Comprobamos los efectos de la mente sobre la materia física, ya que el estrés
mental produce, científicamente demostrado, contracturas físicas, acidez de
estómago, hipertensión… Luego, puedes irte a cuestiones más heterodoxas sobre
cómo las tensiones mentales producen rigideces físicas y estas pueden degenerar
en enfermedades como el cáncer, pero como respecto a eso no puedo confirmar que
haya evidencias científicas, me callo.
Cualquiera
que haya leído sobre el tema y no sea un completo descreído y un cínico, corre
el riesgo de que se le pongan los dientes largos imaginándose cuestiones esotéricas
sobre el poder mental o capacidades ocultas, y eso sin entrar en sanaciones
milagrosas e iluminaciones búdicas.
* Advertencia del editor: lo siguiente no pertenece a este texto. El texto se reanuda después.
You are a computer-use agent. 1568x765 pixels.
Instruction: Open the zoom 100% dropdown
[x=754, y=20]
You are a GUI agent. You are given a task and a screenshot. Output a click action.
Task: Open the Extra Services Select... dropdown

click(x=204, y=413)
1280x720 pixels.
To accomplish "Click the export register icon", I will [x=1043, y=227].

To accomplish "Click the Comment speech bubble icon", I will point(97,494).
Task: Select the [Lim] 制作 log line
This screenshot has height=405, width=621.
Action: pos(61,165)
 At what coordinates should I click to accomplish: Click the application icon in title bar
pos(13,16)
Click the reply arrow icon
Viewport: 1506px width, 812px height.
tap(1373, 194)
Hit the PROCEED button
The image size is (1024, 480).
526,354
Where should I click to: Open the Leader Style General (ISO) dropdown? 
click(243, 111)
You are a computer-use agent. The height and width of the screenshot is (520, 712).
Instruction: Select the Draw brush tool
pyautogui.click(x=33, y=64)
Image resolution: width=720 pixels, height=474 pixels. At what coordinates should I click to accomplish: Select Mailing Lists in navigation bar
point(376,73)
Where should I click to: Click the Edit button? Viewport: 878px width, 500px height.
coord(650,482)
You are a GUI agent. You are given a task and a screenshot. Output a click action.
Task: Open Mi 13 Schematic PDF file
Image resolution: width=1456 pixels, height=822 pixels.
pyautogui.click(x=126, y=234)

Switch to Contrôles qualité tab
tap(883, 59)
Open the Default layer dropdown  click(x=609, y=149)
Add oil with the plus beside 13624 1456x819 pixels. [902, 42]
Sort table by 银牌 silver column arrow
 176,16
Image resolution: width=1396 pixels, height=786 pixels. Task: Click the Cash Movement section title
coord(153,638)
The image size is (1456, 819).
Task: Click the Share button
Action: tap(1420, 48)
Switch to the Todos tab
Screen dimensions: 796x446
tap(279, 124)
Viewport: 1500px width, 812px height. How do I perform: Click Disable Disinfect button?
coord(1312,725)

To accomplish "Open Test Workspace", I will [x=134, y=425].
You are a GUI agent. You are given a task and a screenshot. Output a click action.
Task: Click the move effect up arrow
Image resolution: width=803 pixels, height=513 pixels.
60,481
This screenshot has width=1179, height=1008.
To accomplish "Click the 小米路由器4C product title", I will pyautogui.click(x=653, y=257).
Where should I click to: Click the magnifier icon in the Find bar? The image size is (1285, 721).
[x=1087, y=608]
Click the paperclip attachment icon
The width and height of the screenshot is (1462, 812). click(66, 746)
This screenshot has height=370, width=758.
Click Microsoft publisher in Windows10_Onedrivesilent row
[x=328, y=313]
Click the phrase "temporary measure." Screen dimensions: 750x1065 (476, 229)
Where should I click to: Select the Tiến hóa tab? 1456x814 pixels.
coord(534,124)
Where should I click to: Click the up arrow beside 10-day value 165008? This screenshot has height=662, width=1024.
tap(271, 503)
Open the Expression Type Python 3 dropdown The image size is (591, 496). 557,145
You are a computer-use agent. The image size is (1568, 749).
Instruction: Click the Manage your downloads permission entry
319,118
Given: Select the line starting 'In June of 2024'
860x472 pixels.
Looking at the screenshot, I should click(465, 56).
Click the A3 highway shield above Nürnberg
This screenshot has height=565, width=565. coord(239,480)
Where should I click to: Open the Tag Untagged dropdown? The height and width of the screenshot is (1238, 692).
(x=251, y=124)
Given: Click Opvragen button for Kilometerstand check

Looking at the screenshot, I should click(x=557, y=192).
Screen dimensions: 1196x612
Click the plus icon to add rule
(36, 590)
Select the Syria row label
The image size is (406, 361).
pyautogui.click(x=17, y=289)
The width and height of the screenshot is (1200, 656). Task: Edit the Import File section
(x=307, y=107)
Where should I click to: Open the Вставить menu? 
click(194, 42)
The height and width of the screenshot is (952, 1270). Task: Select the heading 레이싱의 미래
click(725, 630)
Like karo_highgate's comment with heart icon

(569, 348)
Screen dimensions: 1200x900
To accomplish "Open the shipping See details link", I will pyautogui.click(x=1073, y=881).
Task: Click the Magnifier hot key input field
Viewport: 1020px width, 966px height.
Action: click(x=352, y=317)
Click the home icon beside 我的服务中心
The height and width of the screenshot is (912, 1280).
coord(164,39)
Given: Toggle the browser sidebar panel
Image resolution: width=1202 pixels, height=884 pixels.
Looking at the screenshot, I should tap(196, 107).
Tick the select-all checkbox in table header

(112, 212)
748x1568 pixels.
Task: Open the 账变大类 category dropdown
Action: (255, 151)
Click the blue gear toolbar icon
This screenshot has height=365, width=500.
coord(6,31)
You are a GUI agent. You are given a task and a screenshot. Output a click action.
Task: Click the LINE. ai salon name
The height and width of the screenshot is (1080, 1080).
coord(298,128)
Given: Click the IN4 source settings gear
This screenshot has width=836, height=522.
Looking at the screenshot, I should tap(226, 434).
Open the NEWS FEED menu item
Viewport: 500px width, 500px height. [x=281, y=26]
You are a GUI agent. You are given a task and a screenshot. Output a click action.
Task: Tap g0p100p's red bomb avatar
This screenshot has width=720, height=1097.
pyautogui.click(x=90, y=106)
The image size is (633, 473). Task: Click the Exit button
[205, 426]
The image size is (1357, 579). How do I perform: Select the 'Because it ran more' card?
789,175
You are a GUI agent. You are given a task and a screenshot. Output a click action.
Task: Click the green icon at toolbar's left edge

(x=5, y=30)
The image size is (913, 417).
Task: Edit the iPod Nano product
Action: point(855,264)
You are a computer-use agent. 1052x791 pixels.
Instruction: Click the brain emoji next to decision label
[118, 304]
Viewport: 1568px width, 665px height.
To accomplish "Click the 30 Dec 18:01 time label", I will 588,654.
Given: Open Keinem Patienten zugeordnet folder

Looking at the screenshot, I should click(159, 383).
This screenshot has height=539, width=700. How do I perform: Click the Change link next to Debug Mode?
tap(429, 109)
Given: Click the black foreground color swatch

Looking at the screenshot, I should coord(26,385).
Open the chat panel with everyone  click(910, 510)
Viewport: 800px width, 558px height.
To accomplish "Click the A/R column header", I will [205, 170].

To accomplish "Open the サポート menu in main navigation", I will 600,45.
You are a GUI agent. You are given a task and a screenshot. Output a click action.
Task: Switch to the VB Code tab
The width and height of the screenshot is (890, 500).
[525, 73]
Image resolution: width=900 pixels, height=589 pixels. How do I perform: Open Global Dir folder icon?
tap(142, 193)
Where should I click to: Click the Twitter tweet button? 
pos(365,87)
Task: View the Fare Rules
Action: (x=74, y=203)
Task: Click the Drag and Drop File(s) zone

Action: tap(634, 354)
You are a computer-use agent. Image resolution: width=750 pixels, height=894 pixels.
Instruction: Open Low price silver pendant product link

Luego, cuando profundizas, ya la cosa
cambia, porque sencillo esfuerzo de reservar media hora para hacer algo que en
realidad se puede definir, a ojos de un lego, como no hacer nada, hay a quien
le pone los pelos de punta. ¿Media hora sin hacer nada? Media hora
desaprovechada. Da igual que los últimos estudios científicos defiendan las
bondades de estas prácticas: a la hora de la verdad, hay series que ver, copas
que tomar, páginas chorras que consultar, onanismos mentales que transgredir y,
por supuesto, intentar ser supereficiente para que no se queden ninguna de esas
cosas sin hacer.
Pero no acaba
aquí el problema que subyace. No, por dios, eso es imposible, porque hay
alguien mirando. Hay alguien que siempre está vigilando y buscando cómo
aprovecharse de todo aquello sobre lo que sus pupilas caen. No hablo de Sauron,
ya que tendría que haber utilizado el singular, al ser un único ojo. Esto deja
fuera también a Polifemo y el resto de posibles cíclopes con los que os crucéis
por la calle. No, no, hablo de algo peor: los gestores de recursos humanos de
las empresas.
Ellos ya han
visto un filón en esto del Mindfulness. ¿Trabajadores con una capacidad de
concentración superior? Suena a superhéroe, ¿verdad? Trabajadores más
eficientes, con mayor capacidad para asumir mayores cargas de trabajo. Ya no
sólo para poder hacer el mismo trabajo en menos tiempo, sino para que ese
tiempo que queda liberado pueda ser ocupado con más trabajo, y así poder
reducir costes salariales, que es la forma educada de decir al trabajador menos
eficiente –en España, al que peor te caiga, aunque sea el que más curra– que
tiene la suerte de poder dedicar su tiempo a nuevas labores en empresas que
sepan aprovechar sus capacidades. Es decir, a la precariedad y al paro. Vamos,
a la mierda. Porque a la empresa no le interesan las cuestiones sociales, le
interesan los costes y los ingresos. Sed bienvenidos a la utilización de algo
bueno para el ser humano en beneficio de las grandes corporaciones: al final no
nos reducen el estrés, sino que aumentan nuestra carga laboral. ¿Os resulta
familiar? Esto, unido a lo que ya he expuesto en mis últimos textos sobre cómo
pretenden influir en nuestros canales bioquímicos de la motivación y el placer
creo que deja suficientemente claro por qué creo que el capitalismo tal y como
está concebido hoy en día es nuestra principal baza para irnos todos –porque
todos lo sostenemos con nuestras decisiones de consumo– al infierno.
Que cada cual
haga lo que quiera, que para eso estamos. Sólo las cosas sobre las que tomamos verdadera conciencia, tal y como me
decía Fito –no Cabrales– son las que nos producen un cambio real –y, cuidado,
inevitable–. Si la inmensa mayoría prefiere aplicar el utilitarismo y la
eficiencia a todo lo que toca, puede hacerlo. De hecho, lo hacen. Es como lo
del tema de salir a correr –odio la palabra running y todas sus derivaciones– y
hacerlo por algún motivo subsiguiente. Hay quien sale para desconectar –quizá
su vida apesta–, para liberar endorfinas –cual vulgar drogadicto– o para
adelgazar –porque es incapaz de controlar la gula–, y a pesar de los
comentarios jocosos, me parecen motivos respetables, pero que no se engañen. A
mí, hace poco me preguntaron por qué salía a correr –guiño a mi amigo José de
la Lama–. Y mi respuesta fue simple: para correr. Y así, con todo.